Strong opinions on both sides of debate
The strong feelings about the next chapter for Marlise Munoz and her unborn child were on display Thursday outside the Fort Worth hospital.
Some held signs reading “God stands for life” and “Praying for Baby Munoz and family,” believing that doing whatever is necessary for the unborn child’s sake was imperative.
The opposite view was represented by those toting placards with messages like “Let Marlise rest in peace” and “Respect Marlise’s wishes.”
“Her family doesn’t want life support for her, and we don’t feel its right for the state or the hospital to force this on her,” a woman on that side of the debate, Autumn Brackeen, told CNN affiliate WFAA.
Another person who doesn’t believe the “life-sustaining measures” are warranted is Tom Mayo, a Southern Methodist University law professor who helped write the law being cited by the hospital.
“She’s not a patient anymore,” Mayo said, adding that the hospital was misinterpreting the statute. “So I don’t see how we can use a provision of the law that talks about treating or not treating a patient in a case where we really don’t have a patient.”
For all the passions on both sides of the debate, others saw plenty of gray area — the kind of thing that might not be resolved until the baby is born and, perhaps, develops outside the womb.

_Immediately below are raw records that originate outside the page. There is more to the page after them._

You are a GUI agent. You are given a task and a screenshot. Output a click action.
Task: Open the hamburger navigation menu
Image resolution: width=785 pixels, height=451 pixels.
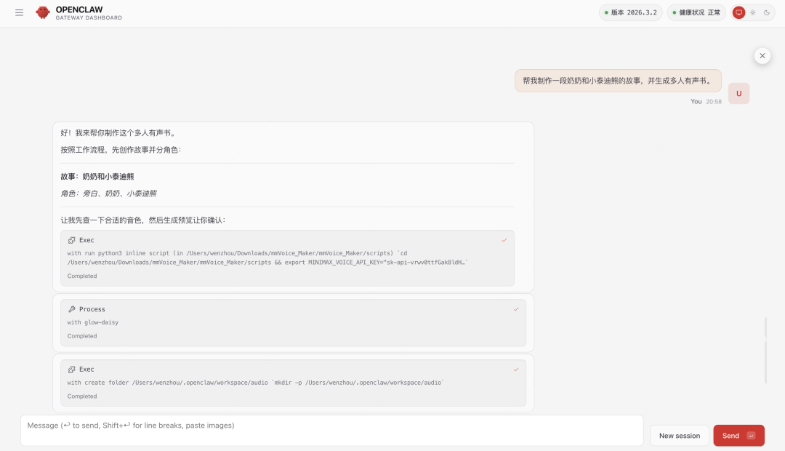[19, 12]
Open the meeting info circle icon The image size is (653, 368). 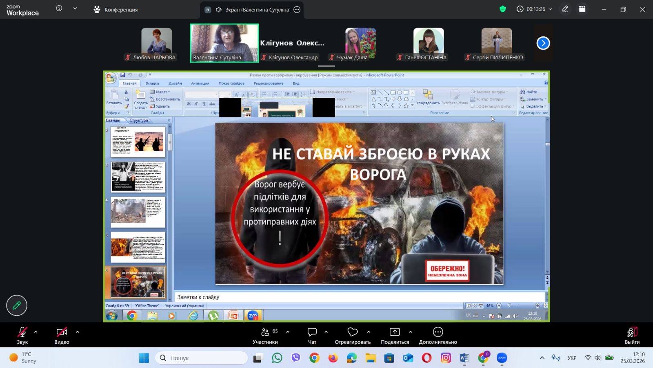click(x=59, y=9)
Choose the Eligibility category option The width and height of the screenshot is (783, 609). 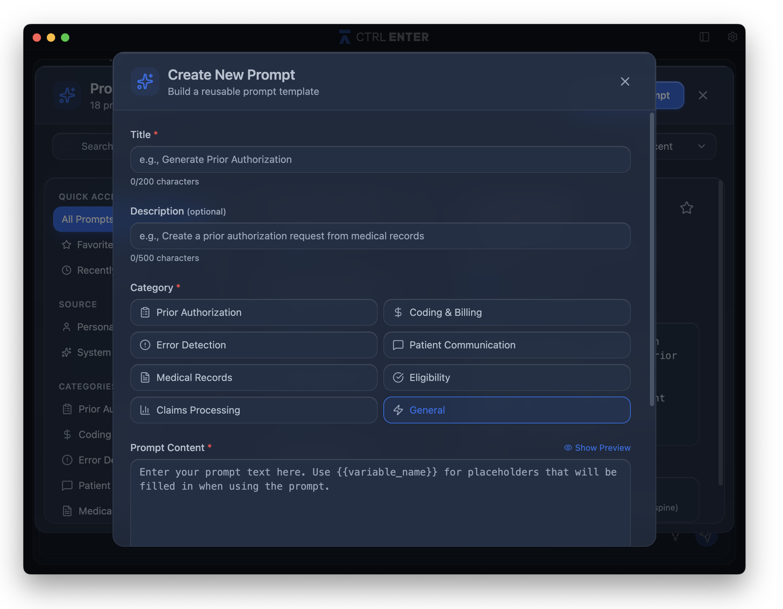tap(507, 377)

“A lot depends, first of all, on how long the patient here was deprived of oxygen, or otherwise compromised,” said Dr. Jeffrey Ecker of Massachusetts General Hospital, who works on complicated pregnancies and prenatal diagnosis
“We can certainly use tools like ultrasound and MRI to sometimes see where there has been injury as a result of low blood pressure or low oxygen. But just seeing that things look well isn’t the same as saying that things will be well,” Ecker said.